Histoire philosophique et politique des établissemens et du commerce des Européens dans les deux Indes/Livre XIII/Chapitre 39

XXXIX. Moyens qui pourroient améliorer les cultures dans le ſud de la colonie.

Les établiſſemens qu’on vient de parcourir, languiſſent tous dans une misère plus ou moins grande. Auſſi les ventes & les achats ne s’y font-ils pas avec des métaux, comme au nord & à l’oueſt de la colonie. Au ſud, on échange les marchandiſes d’Europe contre les productions de l’Amérique. Il réſulte de cette ſauvage pratique des diſcuſſions éternelles, des fraudes innombrables, des retards ruineux, qui éloignent les navigateurs, ceux principalement qui s’occupent du commerce des eſclaves.

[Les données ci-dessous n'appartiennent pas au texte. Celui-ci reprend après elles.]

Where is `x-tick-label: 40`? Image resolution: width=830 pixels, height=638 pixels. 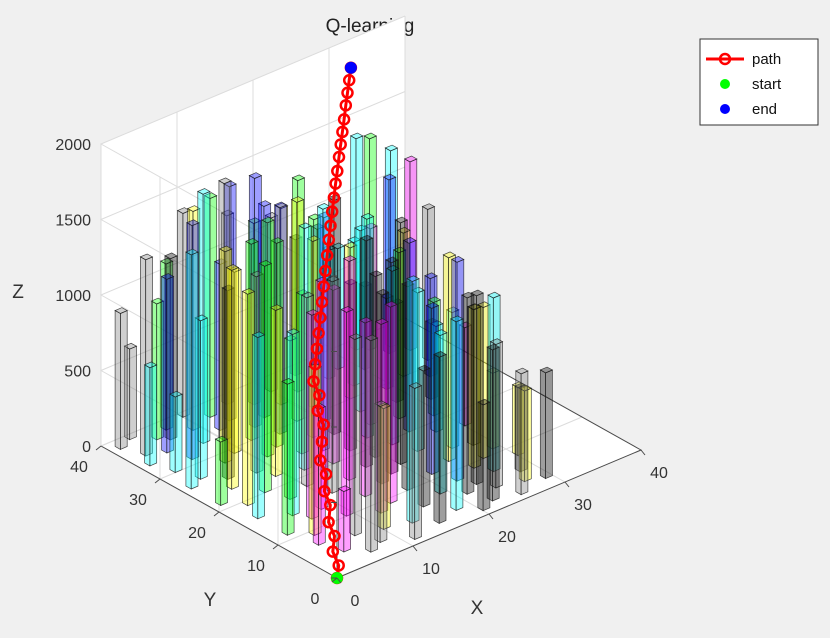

C’eſt une vérité trop bien prouvée que la perte annuelle des noirs s’élève naturellement au vingtième, & que les accidens la font monter au quinzième. Il ſuit de cette expérience que la contrée qui nous occupe & qui retrait plus de quarante mille eſclaves, en a vu mourir vingt-cinq mille en dix ans de tems. Huit mille cent trente-quatre Africain, que les armateurs François ont introduits depuis 1763 juſqu’en 1773, n’ont pas aſſurément rempli ce grand vuide. Quel auroit donc été le ſort de ces établiſſemens, ſi les interlopes n’avoient pourvu au remplacement ? Ce n’eſt pas tout.

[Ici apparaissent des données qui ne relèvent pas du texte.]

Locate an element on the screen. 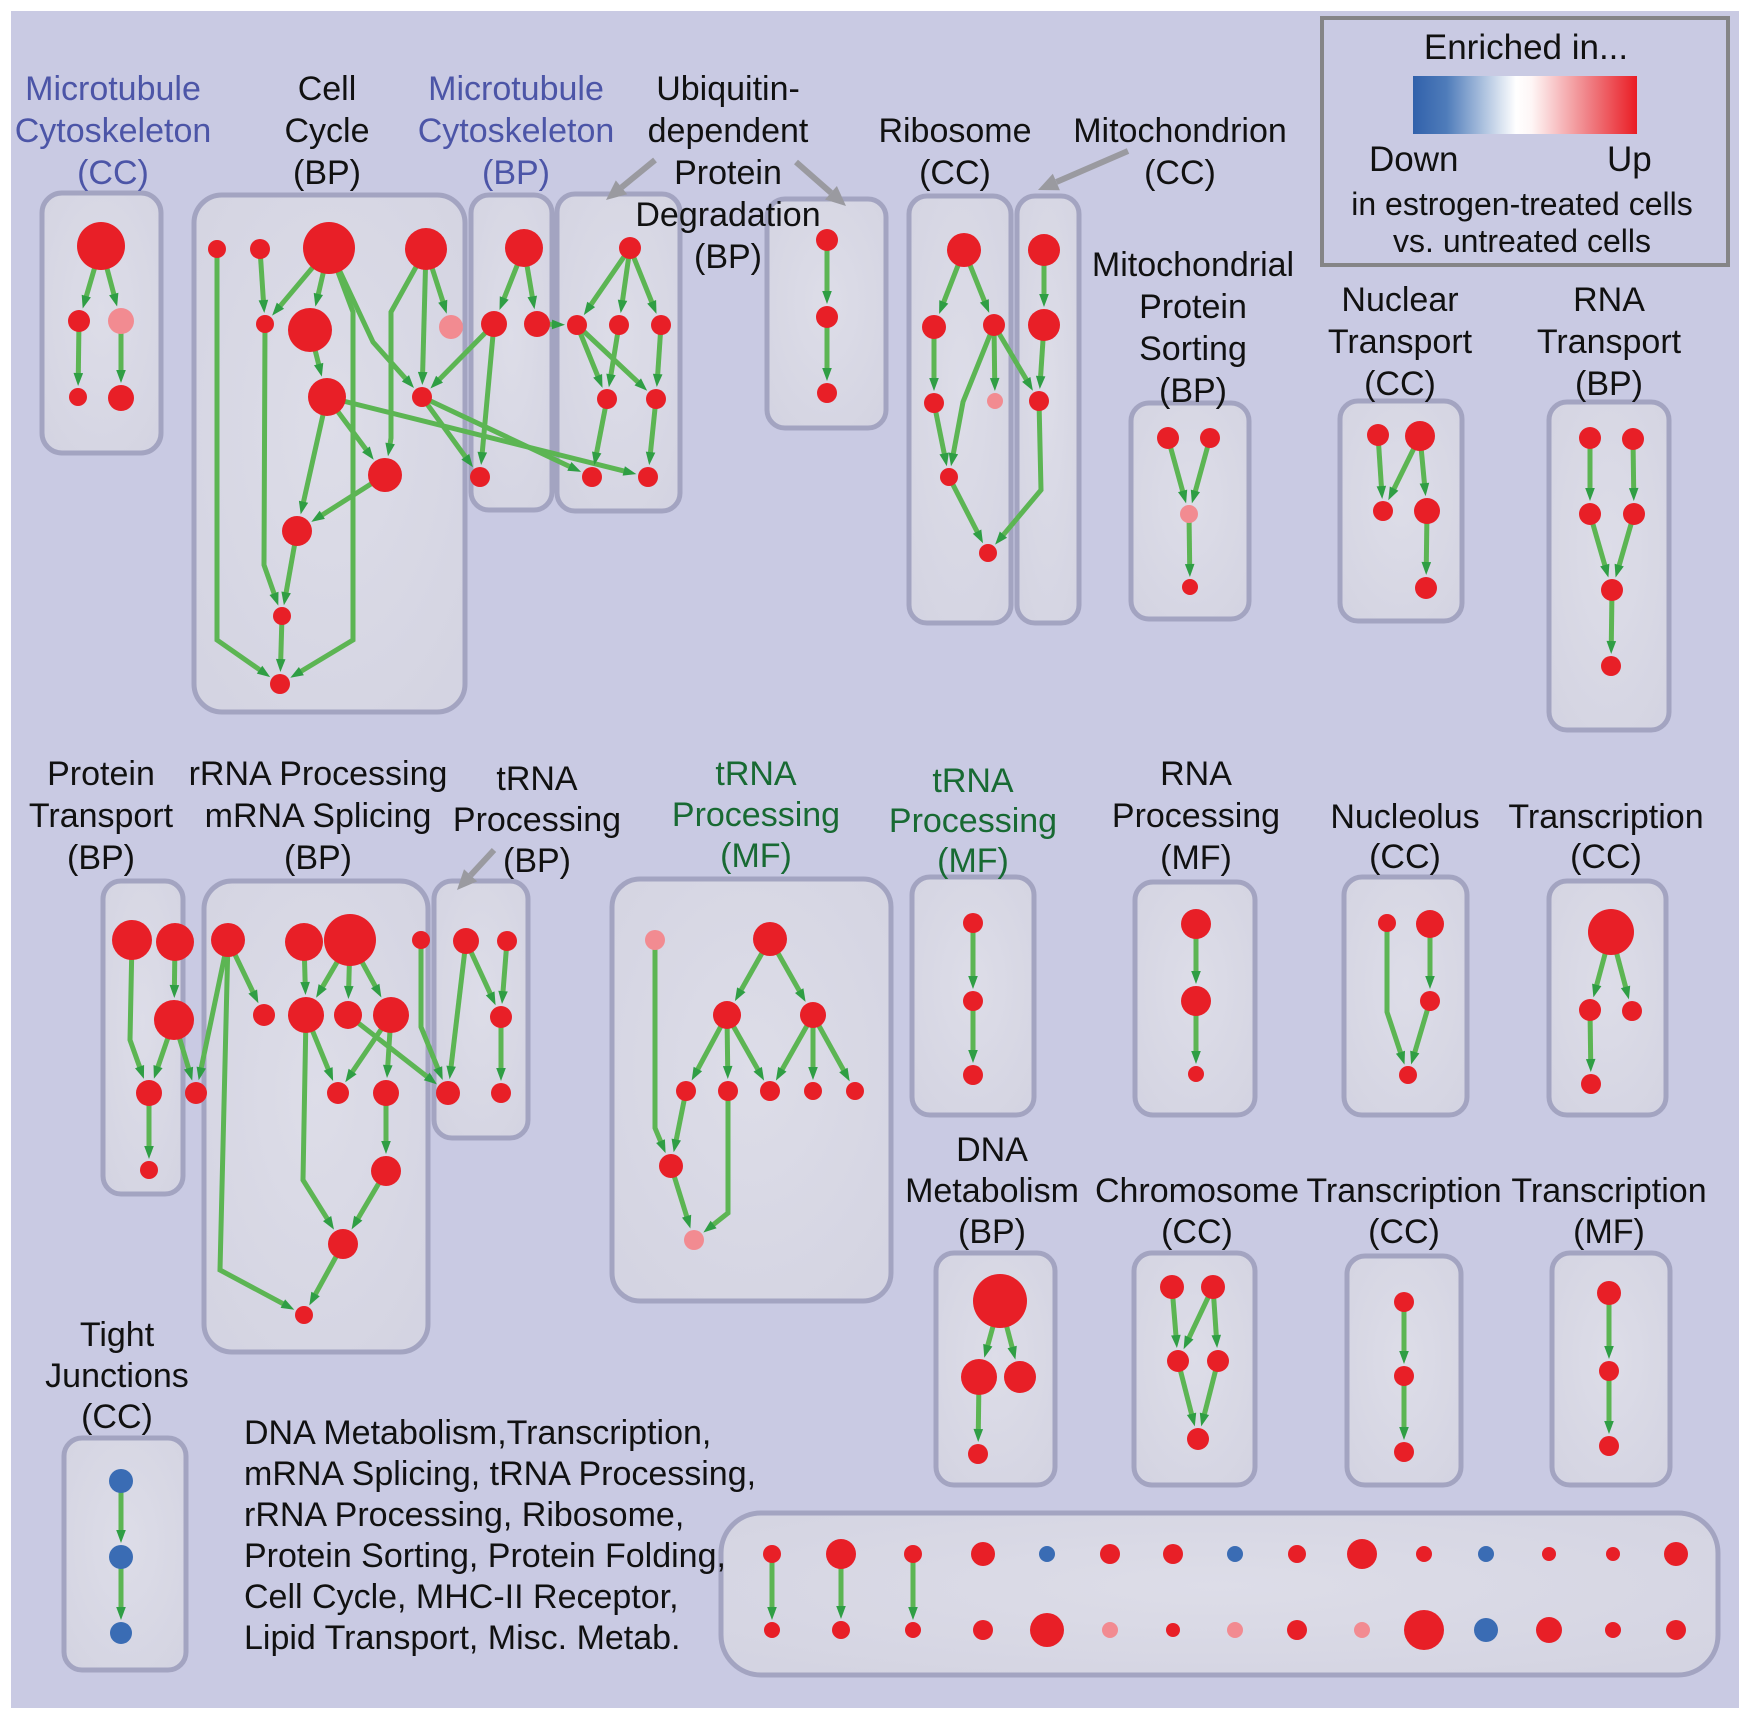  svg-text: Cycle is located at coordinates (326, 131).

La partie du ſud de Saint-Domingue a un grand déſavantage. Les montagnes qui la dominent, la privent, ainſi que la côte de l’oueſt, durant environ ſix mois, des pluies du nord, du nord eſt, qui fécondent les campagnes ſeptentrionales. Elle ſera donc en friche ou mal cultivée juſqu’à ce que les eaux du ciel y aient été remplacées par celles des rivières. Cette opération, qui tripleroit les productions, exige de gros capitaux & beaucoup d’eſclaves. Le commerce de France, ſoit impoſſibilité, ſoit défiance, ne les fournit point.

Quel parti doit prendre le gouvernement ? Celui d’ouvrir pendant dix ou quinze ans cette portion de ſa colonie à tous les étrangers. Les Anglois y porteront des noirs ; les Hollandois feront des avances à un intérêt, que peuvent très-bien ſupporter les cultures du Nouveau-Monde. Le ſuccès eſt infaillible, ſi l’on fait des loix qui donnent une ſolidité convenable aux créances des deux nations.

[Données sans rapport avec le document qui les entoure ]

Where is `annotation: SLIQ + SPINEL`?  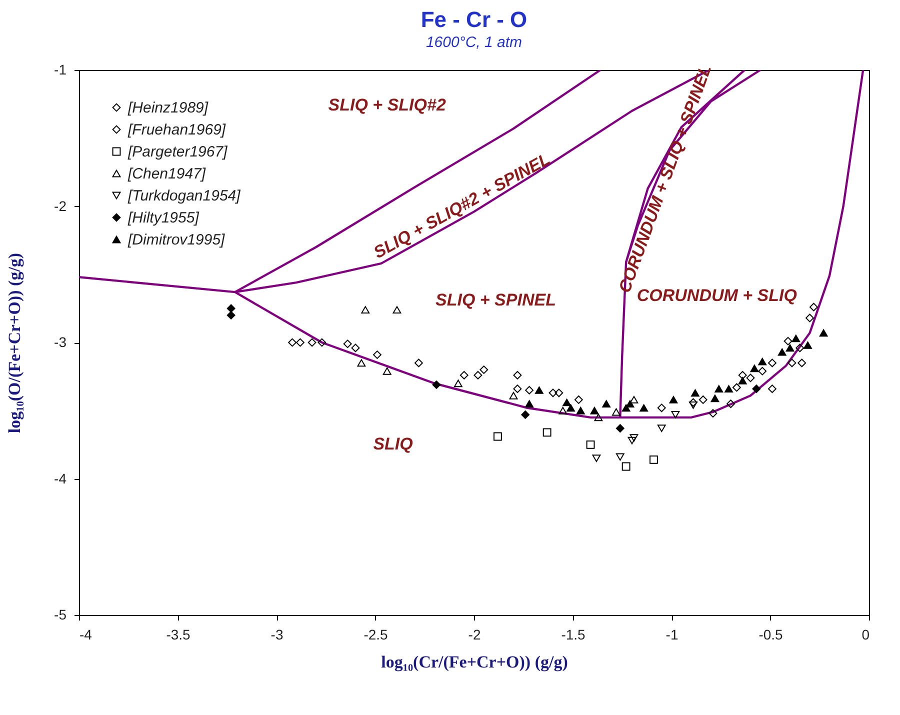
annotation: SLIQ + SPINEL is located at coordinates (496, 300).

Les ports de la métropole s’élèveront d’abord avec violence, contre cette innovation. Mais lorſque le monopole leur ſera rendu ; lorſqu’ils jouiront excluſivement de l’accroiſſement immenſe que la navigation, les ventes, les achats auront reçu, ils béniront la main courageuſe, qui aura préparé leur proſpérité.